Album Review

Peter Doherty - Hamburg Demonstrations

Trading in the playful witticisms and hazy romanticism he’s best loved for, Peter Doherty’s new album gives lost pearls a polish.

Peter Doherty - Hamburg Demonstrations

Either the most pleasing or the most unappealing thing about Peter Doherty - re-adopted Libertine, sometime ‘Shamble and constant disappointment to your Nan - and his musical output is its predictability. Not for Peter are futuristic synths and autotune. He knows his ramshackle, romantic niche and he’s sticking with it. Few artists, after all, would be able to neatly slide a track first recorded 13 years earlier (2003 demo ‘The Whole World Is Our Playground’) into a new release. However, few artists have also managed to amass as devoted and loyal a fanbase as the troubled troubadour - an army who’d rather set their trilbies ablaze than see the singer deviate too far from his well-honed path.

On ‘Hamburg Demonstrations’, they needn’t worry. Doherty’s latest solo effort sounds very much like a solid Peter solo album; rambling studio chat snippets, mentions of Arcadia and all.
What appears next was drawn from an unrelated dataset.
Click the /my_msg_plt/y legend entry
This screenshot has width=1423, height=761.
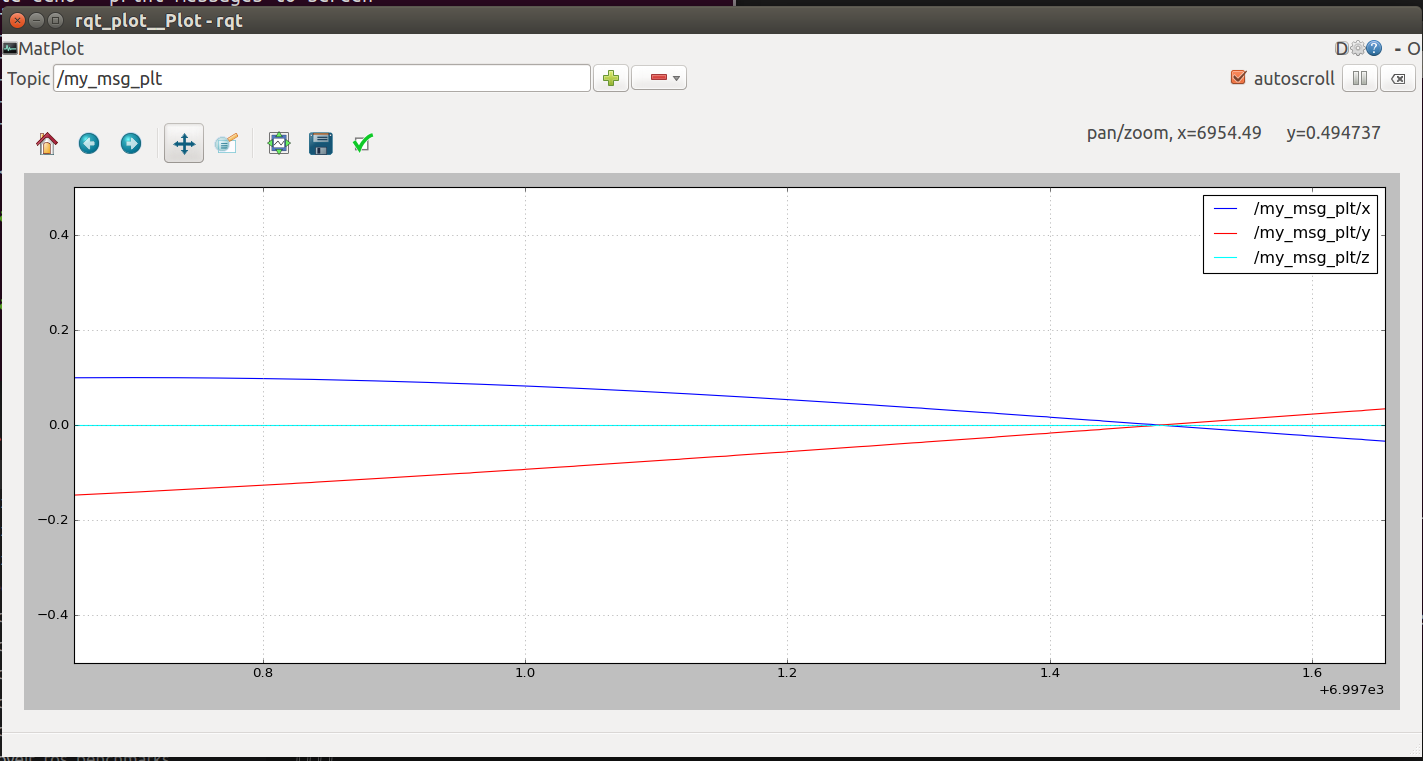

You know how it goes.

Birdcage’, written in the wake of close friend Amy Winehouse’s death, finds Pete lamenting a situation uncomfortably reminiscent of his own (“Looking at the bars, staring at the stars / Only love can heal the sickness of celebrity”), while 2012 track and album standout ‘Down For The Outing’ skulks along on back alley bass lines as Doherty sighs over the “many troubled minds” around him. ‘Hell At The Gates Of Heaven’, meanwhile, is a bawdy Pogues-esque dingy bar knees up, while ‘A Spy In The House Of Love’ finds him out-Doherty-ing himself, as it opens with the clack of a typewriter.

Best is a re-worked version of the aforementioned ‘The Whole World Is Our Playground’, a gem from Doherty’s sizeable back catalogue that rings with all the playful witticisms and hazy romanticism that’s kept fans with him despite so many reasons over the years to jack it all in. And there’s the thing. If you’re against him - and lord knows it’s understandable why you might be - then he’s an indie relic stuck in the early 2000s. But if you’re with him, then you’ll relish the chance to hear these lost pearls given a polish, because when Doherty’s on form, there’s few who can match him.